If you have difficulty with having a Joe context at several points in the context hierarchy, make a perspective to collate them all together.

Rule of thumb: if OmniFocus is frequently showing you tasks which you cannot do, you've either assigned the tasks to the wrong contexts, your context structure needs refactoring to capture the distinction between the tasks you can and cannot do, or both.

GeoffAirey 2013-02-25 11:59 AM

[QUOTE=whpalmer4;120847]If you have difficulty with having a Joe context at several points in the context hierarchy, make a perspective to collate them all together.

Rule of thumb: if OmniFocus is frequently showing you tasks which you cannot do, you've either assigned the tasks to the wrong contexts, your context structure needs refactoring to capture the distinction between the tasks you can and cannot do, or both.[/QUOTE]

You're assuming that everyone uses the Mac App, but I very rarely get into it due to location and having to use Windows at work.

To be honest, my problem is the other way around. I'm not seeing things I need to do because there's no way to assign Actions to multiple contexts where thins can be done and I can't see a way to do this without multiple tags.

You seem to see multiple tags as having only having an OR relationship, which is one use, e.g. Fred, or Rose or John, but it can also have an AND relationship. Phone AND Alert AND Laptop AND Fred. Yes that can be done as project but that seems pretty inflexible. What if you have all there, or 3 of the 4 which you can quickly rope the 4th into.

Different people work different ways.

whpalmer4 2013-02-25 12:27 PM

[QUOTE=GeoffAirey;120854]You're assuming that everyone uses the Mac App, but I very rarely get into it due to location and having to use Windows at work.
[/quote]
No assumption made. I do this all the time on the iPad. Yes, it is necessary to have the Mac app to make the perspective, but that's a one-time operation. You could even get the Omni support ninjas to build a perspective for you if you don't have the Mac app.

If you choose to work in a way that makes it impossible to do what you want, that's your choice.

I didn't respond earlier to your prior post, but I see nothing in the list of "new situations not present 12 years ago" that hasn't been true for much longer than 12 years.
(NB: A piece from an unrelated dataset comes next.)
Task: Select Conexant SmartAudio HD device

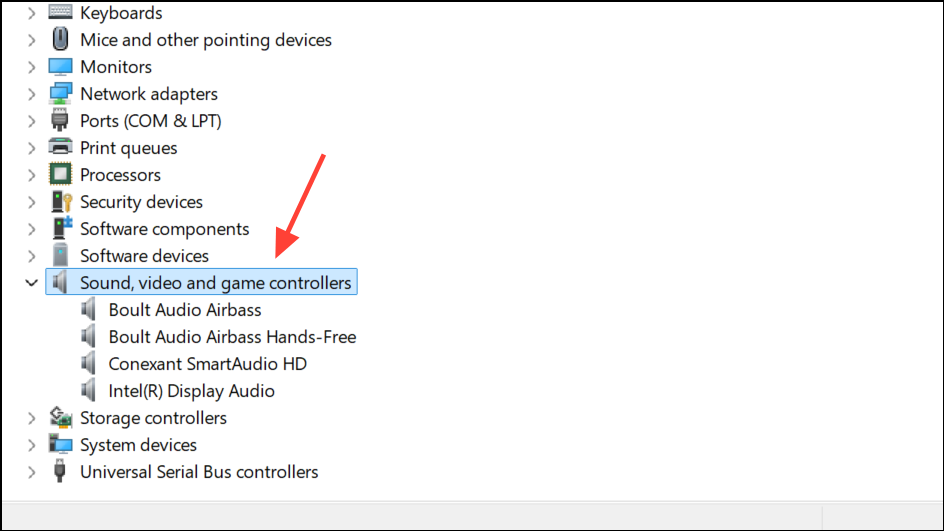Action: coord(207,364)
Reporting to more than one boss a novel concept? Hardly — see for example Galbraith, J.R. (1971). "Matrix Organization Designs: How to combine functional and project forms". In: Business Horizons, February, 1971, 29-40.

Magd36 2013-02-26 01:11 AM

[QUOTE=whpalmer4;120856]...You could even get the Omni support ninjas to build a perspective for you if you don't have the Mac app...[/QUOTE]

Now that's interesting as I don't have a MAC so could be useful for me. I think it would fix my point when I posted:

"Is the weakness of this not that when you unexpectedly meet Joe and quickly bring up his context you may fail to ask him the general Sales questions that he could have answered?"

If perspectives group contexts is this kind of like making contexts act like tags?

In general, my office contexts seem to operate around "time required to complete" as I usually have everything I need, where as my personal contexts operate on a "things I need to complete" basis.

marcd 2013-02-26 02:17 PM

Multi-contexts and People
 
That's a useful method whpalmer4, thanks for sharing it.

But... I still want People to be a separate context which crosses other contexts because if I talk to someone or before I call them I want to see what is pertinent to them, what am I waiting for from them, what was that great idea i wanted to share with them, tell them not to forget to collect the kids, get some oil for the car, shave the dog etc. Any of these might be spread across any number of Place or Tool (iphone, email, home, office) contexts. People are just a different sort of category concept which overlap and just won't nest under other regular Contexts.

And while I have your attention, I'm sure there was something else I was going to mention to you, now where did I file my note?